Intervention de Frédéric Goldsmith

Réunion du 8 février 2015 à 16h30
Commission des affaires européennes

Frédéric Goldsmith, délégué général de l'Union des producteurs de cinéma :

La production, en France, est une activité de pointe. L'Union des producteurs de cinéma compte près de 200 producteurs pour toutes les catégories de films, du jeune producteur qui commence jusqu'à EuropaCorp, la société de Luc Besson. Cette extraordinaire diversité de production est une richesse pour notre pays. Il y a, partout en Europe, un tissu de producteurs qu'il faut défendre. Ce secteur représente, en France, à peu près 60 000 emplois directs par an et génère plus d'un milliard d'euros d'investissements.

Nous sommes également le deuxième pays exportateur de cinéma dans le monde. Il y a eu, l'an dernier, une baisse des exportations du fait de l'absence de certains projets en langue anglaise, mais il faut noter la remarquable tenue des films en langue française. La territorialité est importante. La création s'ancre d'abord sur les territoires pour rayonner ensuite dans le monde. C'est cette richesse qui est à l'origine de notre création.

La création naît d'une rencontre très subtile entre quelques personnes : un réalisateur, un producteur et, le cas échéant, un scénariste. Le processus est d'abord très concret, à l'échelle humaine, puis il devient plus technique et plus industriel en aval. Mais c'est au départ cette capacité de développement qui est à la fois fondamentale et très fragile. MEDIA joue un rôle important en la matière puisque le développement est un des premiers programmes socles. Il faut toujours avoir à l'esprit la fragilité de cette phase de développement. Plus de la moitié des projets développés ne voient jamais le jour. C'est un moment très délicat, très difficile, durant lequel les producteurs ont besoin d'un accompagnement, qui sera déterminant pour le film.

Par ailleurs, la France est très active dans le domaine de la coproduction. Le fait que notre pays bénéficie, au plan national, d'un important mécanisme de soutien n'empêche pas le développement de la coproduction, y compris au plan européen, nos principaux partenaires étant la Belgique, l'Allemagne, l'Espagne et l'Italie. Le soutien apporté permet de développer des projets en commun avec des talents européens produits dans différents pays.

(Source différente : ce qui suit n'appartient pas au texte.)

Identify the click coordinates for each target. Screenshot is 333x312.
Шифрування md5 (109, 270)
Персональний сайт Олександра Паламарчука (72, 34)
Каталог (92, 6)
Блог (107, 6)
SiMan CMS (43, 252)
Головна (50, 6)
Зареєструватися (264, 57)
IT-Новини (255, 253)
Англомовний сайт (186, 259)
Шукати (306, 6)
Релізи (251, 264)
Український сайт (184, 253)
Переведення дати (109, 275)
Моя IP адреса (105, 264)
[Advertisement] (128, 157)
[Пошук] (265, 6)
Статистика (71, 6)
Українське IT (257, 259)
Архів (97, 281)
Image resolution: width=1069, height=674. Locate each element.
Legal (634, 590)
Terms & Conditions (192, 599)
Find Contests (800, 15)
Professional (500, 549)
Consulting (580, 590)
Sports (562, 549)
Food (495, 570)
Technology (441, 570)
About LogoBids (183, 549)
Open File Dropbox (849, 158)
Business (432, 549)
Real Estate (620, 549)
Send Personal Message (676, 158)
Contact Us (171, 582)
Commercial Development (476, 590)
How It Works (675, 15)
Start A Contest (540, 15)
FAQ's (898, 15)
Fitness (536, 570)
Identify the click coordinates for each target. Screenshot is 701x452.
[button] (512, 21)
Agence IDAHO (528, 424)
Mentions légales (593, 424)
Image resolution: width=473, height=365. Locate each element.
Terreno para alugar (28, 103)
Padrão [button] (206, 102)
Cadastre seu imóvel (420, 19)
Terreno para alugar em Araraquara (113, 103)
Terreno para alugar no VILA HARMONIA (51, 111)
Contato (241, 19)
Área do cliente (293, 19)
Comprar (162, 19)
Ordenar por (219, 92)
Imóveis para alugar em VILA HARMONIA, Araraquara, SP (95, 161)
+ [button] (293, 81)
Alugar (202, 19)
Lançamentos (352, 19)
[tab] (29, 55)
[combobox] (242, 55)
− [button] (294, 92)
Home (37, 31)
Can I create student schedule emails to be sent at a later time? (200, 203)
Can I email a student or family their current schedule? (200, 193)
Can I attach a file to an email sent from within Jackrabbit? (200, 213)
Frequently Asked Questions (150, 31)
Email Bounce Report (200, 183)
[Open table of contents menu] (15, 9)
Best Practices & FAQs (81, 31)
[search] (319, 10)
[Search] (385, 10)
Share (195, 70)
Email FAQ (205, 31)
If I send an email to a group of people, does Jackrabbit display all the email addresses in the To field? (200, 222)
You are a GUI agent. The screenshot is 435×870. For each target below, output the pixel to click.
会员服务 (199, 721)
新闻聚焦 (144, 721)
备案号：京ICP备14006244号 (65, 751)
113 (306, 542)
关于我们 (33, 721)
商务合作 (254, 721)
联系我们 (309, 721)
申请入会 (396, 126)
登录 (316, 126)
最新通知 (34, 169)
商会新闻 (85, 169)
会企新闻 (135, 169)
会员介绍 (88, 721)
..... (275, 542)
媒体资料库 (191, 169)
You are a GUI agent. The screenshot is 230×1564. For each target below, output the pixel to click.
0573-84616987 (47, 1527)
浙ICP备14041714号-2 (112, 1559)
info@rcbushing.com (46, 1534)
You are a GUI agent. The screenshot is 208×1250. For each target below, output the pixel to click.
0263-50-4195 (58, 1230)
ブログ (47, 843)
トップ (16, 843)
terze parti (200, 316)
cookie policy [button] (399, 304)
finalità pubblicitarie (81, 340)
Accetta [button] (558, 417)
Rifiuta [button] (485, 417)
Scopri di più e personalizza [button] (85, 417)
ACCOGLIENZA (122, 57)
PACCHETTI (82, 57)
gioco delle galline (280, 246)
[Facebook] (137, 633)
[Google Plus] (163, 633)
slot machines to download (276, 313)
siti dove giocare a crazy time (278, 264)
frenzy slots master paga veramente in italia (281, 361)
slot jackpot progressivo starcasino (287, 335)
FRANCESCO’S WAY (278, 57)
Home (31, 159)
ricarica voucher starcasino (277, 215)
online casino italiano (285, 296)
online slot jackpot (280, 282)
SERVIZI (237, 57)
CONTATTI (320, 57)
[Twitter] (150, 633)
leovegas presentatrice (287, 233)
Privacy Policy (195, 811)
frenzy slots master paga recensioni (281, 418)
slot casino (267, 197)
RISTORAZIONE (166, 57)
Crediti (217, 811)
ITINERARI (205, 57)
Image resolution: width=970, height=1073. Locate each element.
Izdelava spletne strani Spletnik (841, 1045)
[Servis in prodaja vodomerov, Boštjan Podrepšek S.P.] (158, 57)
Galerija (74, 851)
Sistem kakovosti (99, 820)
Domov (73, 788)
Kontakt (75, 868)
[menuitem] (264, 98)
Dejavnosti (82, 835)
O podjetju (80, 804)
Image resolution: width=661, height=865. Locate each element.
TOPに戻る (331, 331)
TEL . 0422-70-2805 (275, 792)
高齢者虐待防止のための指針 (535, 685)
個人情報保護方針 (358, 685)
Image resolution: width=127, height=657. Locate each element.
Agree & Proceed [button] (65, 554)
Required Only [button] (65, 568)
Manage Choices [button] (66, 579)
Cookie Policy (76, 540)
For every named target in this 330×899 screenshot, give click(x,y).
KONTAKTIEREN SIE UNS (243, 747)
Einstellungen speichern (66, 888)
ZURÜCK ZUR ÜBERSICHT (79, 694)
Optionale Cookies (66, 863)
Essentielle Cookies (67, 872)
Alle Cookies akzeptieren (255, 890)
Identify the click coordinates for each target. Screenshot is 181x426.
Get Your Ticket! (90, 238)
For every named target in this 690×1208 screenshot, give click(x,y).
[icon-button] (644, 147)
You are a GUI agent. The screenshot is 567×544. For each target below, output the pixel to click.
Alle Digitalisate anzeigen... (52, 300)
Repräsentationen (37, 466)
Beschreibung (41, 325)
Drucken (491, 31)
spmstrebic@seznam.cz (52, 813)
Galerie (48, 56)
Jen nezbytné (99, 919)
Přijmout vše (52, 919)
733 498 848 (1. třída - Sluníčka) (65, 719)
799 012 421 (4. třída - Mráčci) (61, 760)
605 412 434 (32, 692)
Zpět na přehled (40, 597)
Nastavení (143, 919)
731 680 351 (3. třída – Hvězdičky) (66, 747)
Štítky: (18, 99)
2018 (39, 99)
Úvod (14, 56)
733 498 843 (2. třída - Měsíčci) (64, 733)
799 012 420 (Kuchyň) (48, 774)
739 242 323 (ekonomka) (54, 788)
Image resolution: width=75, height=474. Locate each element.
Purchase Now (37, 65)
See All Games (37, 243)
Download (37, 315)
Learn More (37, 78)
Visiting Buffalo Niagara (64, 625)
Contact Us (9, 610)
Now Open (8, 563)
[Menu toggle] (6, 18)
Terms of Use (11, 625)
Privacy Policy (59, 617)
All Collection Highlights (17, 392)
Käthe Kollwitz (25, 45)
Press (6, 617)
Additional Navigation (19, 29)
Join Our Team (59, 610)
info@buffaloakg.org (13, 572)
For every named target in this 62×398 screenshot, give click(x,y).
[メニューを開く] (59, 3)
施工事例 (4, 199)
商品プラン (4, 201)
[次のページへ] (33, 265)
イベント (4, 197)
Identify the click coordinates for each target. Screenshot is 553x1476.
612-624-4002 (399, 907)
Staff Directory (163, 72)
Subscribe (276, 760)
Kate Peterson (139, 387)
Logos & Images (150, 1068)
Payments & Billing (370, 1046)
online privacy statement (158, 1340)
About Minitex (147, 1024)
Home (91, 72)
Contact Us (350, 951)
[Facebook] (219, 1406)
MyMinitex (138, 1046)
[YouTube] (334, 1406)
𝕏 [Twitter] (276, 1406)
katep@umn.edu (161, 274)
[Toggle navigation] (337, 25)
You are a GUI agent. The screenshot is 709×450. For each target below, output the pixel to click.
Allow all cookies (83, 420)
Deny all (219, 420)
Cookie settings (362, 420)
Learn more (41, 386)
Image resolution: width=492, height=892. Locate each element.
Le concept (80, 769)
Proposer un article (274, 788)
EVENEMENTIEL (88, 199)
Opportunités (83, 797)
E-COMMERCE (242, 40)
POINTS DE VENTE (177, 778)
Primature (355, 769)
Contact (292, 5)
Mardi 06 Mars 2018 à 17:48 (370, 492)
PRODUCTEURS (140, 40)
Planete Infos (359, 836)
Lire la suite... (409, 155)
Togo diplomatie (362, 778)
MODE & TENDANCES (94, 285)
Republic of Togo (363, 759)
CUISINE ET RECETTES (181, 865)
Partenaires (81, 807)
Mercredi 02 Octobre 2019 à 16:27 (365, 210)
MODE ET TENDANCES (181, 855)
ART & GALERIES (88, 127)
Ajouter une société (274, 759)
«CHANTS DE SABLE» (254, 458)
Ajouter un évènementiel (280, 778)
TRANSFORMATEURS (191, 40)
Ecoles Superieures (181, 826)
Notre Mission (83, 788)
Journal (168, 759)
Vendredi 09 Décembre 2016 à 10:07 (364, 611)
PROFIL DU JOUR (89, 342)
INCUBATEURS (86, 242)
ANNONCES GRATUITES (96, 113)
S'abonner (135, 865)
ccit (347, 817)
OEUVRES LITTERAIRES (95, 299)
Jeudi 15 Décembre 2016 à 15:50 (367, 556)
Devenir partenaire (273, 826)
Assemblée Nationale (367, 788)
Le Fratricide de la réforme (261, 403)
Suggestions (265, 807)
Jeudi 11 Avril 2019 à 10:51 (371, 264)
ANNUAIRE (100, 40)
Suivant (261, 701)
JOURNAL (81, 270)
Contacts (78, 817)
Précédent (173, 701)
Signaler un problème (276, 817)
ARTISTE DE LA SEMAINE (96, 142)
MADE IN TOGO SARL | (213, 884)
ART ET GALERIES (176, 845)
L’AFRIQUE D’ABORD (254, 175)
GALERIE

Bien entendu, nous sommes favorables à une augmentation du budget du programme MEDIA. Il y a, notamment par rapport aux États-Unis, un certain décalage entre l'importance attachée à la culture européenne et à son rayonnement à travers les médias audiovisuels, et le budget qui y est consacré au plan européen. Car, face aux géants des réseaux électroniques, c'est notre création, notre capacité à produire, donc notre attractivité vis-à-vis des publics qui fait notre force, et le programme MEDIA apporte son soutien au développement numérique. Par conséquent, oui, nous souhaitons une augmentation de son budget. Ce n'est pas parce que nous sommes un pays fort en matière de production que nous ne connaissons pas des phases de grande fragilité en termes de développement.

Nous ne voulons pas d'un rééquilibrage brutal au détriment de ce qui représente aujourd'hui notre force. Il faut maintenir notre capacité d'accès à ces fonds de développement, et si l'on augmente le montant de l'enveloppe, il faut augmenter les moyens destinés aux nouveaux supports numériques.

J'en viens à la directive SMA.

D'abord, je me félicite que le projet intègre le pays de destination pour ce qui concerne la possibilité de créer des obligations d'investissement pour les services de médias audiovisuels.

Quant aux quotas, le dispositif peut sembler rudimentaire, mais il est très efficace parce qu'il crée un lien direct entre le fait de cibler un pays et l'obligation d'acquérir des oeuvres dans ce pays pour construire l'écosystème qui fait que le public est désireux de découvrir de la diversité. Investissements et quotas sont comme les deux faces d'une même pièce.

Michel Hazanavicius a évoqué son souhait d'un quota de 50 %. Ce serait le rêve ! Un quota de 40 % « seulement » contraindrait déjà les grandes plateformes mondiales qui s'installent dans un pays à participer à l'écosystème de la créativité européenne et permettre à ces pays de sortir de la passivité vis-à-vis de l'offre.